NASA Expedition 9 International Space Station Science Officer and Flight Engineer Mike Fincke, KE5AIT, logged what’s believed to be his first-ever Amateur Radio contact May 25 from the spacecraft’s NA1SS. The QSO also marked the first Amateur Radio on the International Space Station (ARISS) school group contact for the Expedition 9 crew. The US astronaut and Russian cosmonaut and Expedition 9 Commander Gennady Padalka, RN3DT, arrived aboard the ISS in late April. Fincke advised a dozen youngsters gathered at Erie Planetarium http://www.eriecountyhistory.org/planetarium.htm in Pennsylvania, that the crew must take a space walk in the next few weeks to replace a failed remote power controller module for one of the four ISS control moment gyroscopes, or CMGs.
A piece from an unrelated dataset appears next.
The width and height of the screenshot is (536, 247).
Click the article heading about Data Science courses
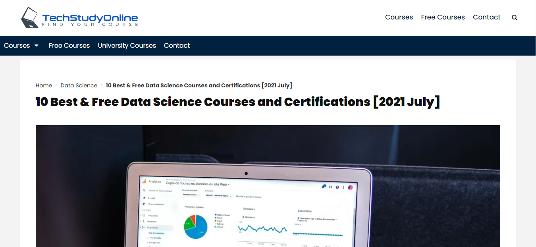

“I’m really looking forward to it,” Fincke told the youngsters, who attend several schools in the Erie area. In addition to the CMG repair EVA, the Expedition 9 crew will carry out two other space walks during their six-month tour.

Responding to another question, Fincke said he’s really enjoying the weightlessness of space, although he noted, some caution is in order. “I love being weightless,” he said. “I can fly around like Superman and pick up very big things.” He cautioned, however, that crew members need to “take it nice and easy” in weightlessness to avoid banging into things and injuring themselves.

For fun and recreation, Fincke said, the crew has laptop computers and can watch DVDs–although there’s no television aboard. “The whole space station is a little bit fun to play in and do fun things,” he said, “but just being aboard the International Space Station is like a dream come true, so it’s all fun–every minute of every day is really fun.”

In all, the youngsters asked 18 questions of Fincke before the ISS went over the horizon from the telebridge station of Tony Hutchison, VK5ZAI, in South Australia. MCI donated a teleconferencing link to handle the two-way audio between VK5ZAI and the planetarium. Fincke has twice before visited the Erie Planetarium, run by the Erie County Historical Society.

ARISS http://www.rac.ca/ariss is an international educational outreach
program with US participation by ARRL, NASA and AMSAT.